Section 2.5: Occurrence information items

The last sentence reads "Occurrence information items are considered equal if the values of their [value], [resource], [scope], and [class] properties are equal." Is this true if their two source locators differ?

Two occurrence information items whose [source locators] values differ may be considered equal, yes. This corresponds to two <occurrence> elements with identical contents occurring in the same XTM document, but with different values in their id attributes. It is the opinion of the editors that the occurrence information items created from these two elements should be considered equal.

An interesting question is whether two occurrence information items attached to different topic information items, and whose [value], [resource], [scope], and [class] properties are equal should be considered equal or not. If not, should a [topic] property be added? If such a property should be added, what other classes of information items should get similar parent properties? Feedback on this issue would be most welcome.

(A similar question can be raised in other clauses, but here we are talking about references between topic maps. Here we are talking about references outside of the topic map, where the statement is more unsupportable.)

The [source locators] property contains the locators by which the information items can be addressed, not the locators by which the information items address the world outside the topic map. The resource that is an occurrence of information about a topic is addressed by the [resource] property, not the [source locators] property. It may well be that the text should have made this more clear than it currently does.

Section 2.9: Unique value constraints

The statement "No two information items within the same topic map information set may contain the same locator information item in their [source locators] property." needs to be proved. Why cannot two associations contain the same source locators? Surely a pair of topics can be connected by more than one association.

If two different association information items contain the same source locator in their [source locators] property after the deserialization of an XTM document, this can only have happened if the <association> elements that caused them to be created appeared in the same XML entity and had the same XML ID. This would be a violation of the XTM DTD.

The purpose of the [source locators] property is to allow items in a topic map information set to be addressed by means of locators. If two items have the same source locator that is no longer possible.

One of the uses for such addressing is reification, as defined by XTM 1.0. It may be that the semantics of reification should be described as part of the infoset-based model, but until there is agreement on the requirements the infoset-based model should fulfill it is impossible to tell whether this text belongs here or elsewhere. The editors of the infoset-based model will create such a requirements document to allow these issues to be addressed.

(The fifth and sixth of the listed constraints also need to be discussed. The latter is incomplete at very least as topics can have the same base name, providing the names at least have a different scope.)
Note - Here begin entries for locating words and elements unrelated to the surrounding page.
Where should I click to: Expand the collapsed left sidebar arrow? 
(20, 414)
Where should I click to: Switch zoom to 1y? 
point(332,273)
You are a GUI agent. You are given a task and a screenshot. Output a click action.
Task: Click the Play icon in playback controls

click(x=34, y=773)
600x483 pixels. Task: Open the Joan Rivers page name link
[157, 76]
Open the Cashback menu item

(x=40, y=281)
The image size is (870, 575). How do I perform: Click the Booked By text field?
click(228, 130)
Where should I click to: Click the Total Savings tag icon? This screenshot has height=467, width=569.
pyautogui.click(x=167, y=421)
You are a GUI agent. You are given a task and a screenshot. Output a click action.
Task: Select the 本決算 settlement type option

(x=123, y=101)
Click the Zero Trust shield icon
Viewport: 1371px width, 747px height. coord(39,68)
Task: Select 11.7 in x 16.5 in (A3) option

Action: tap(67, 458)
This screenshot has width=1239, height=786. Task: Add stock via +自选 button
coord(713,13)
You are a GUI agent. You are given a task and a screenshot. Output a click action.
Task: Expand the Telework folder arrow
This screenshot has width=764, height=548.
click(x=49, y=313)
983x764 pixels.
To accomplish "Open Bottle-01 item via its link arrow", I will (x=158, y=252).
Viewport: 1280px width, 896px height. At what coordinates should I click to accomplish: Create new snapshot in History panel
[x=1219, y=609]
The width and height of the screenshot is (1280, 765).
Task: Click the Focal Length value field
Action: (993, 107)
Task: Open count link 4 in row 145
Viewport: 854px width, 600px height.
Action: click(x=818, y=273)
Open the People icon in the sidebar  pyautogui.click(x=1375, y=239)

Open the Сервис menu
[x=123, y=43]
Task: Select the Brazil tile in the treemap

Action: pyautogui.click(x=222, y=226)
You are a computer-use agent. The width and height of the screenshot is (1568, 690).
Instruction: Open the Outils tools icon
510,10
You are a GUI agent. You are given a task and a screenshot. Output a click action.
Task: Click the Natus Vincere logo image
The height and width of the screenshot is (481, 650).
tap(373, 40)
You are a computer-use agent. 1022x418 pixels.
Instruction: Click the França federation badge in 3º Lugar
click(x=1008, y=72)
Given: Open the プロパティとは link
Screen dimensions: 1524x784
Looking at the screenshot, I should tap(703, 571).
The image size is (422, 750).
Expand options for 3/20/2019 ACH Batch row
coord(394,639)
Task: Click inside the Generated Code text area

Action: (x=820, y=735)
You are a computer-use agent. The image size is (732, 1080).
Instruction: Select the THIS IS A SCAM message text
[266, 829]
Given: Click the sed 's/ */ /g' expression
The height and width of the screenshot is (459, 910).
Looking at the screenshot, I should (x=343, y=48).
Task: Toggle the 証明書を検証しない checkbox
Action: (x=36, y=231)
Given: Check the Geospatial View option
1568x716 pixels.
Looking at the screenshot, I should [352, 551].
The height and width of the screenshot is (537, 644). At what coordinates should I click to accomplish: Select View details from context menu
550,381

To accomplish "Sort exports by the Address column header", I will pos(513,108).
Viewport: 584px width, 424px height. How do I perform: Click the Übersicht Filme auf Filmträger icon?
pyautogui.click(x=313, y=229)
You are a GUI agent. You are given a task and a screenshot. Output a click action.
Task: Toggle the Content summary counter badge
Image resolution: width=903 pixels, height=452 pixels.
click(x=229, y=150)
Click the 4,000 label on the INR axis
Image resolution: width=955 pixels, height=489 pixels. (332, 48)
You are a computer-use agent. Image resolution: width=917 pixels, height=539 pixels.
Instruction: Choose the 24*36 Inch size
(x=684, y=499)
Constraint number five is "A topic information item may not contain in its [source locators] property the same locator information item that can be found in the [subject address] property of another." What this requirement is saying is that a topic information item may not be the subject of a topic in the topic map. Or, it may be that it says that the XML element that gave rise to the information item may not be the subject of a topic in the topic map. Whether this makes sense or not depends on the precise semantics of the <resourceRef> element of XTM 1.0. The editors think it important that this question be addressed in normative text, but are undecided as to where and how this ought to happen.

Constraint number six is "Two topic information items may not contain equal base name information items in their [base names] property." Section 2.3 states that base name information items are equal only if both their [value] and [scope] properties are equal, so constraint number six already allows base names to have equal values provided their scopes are different.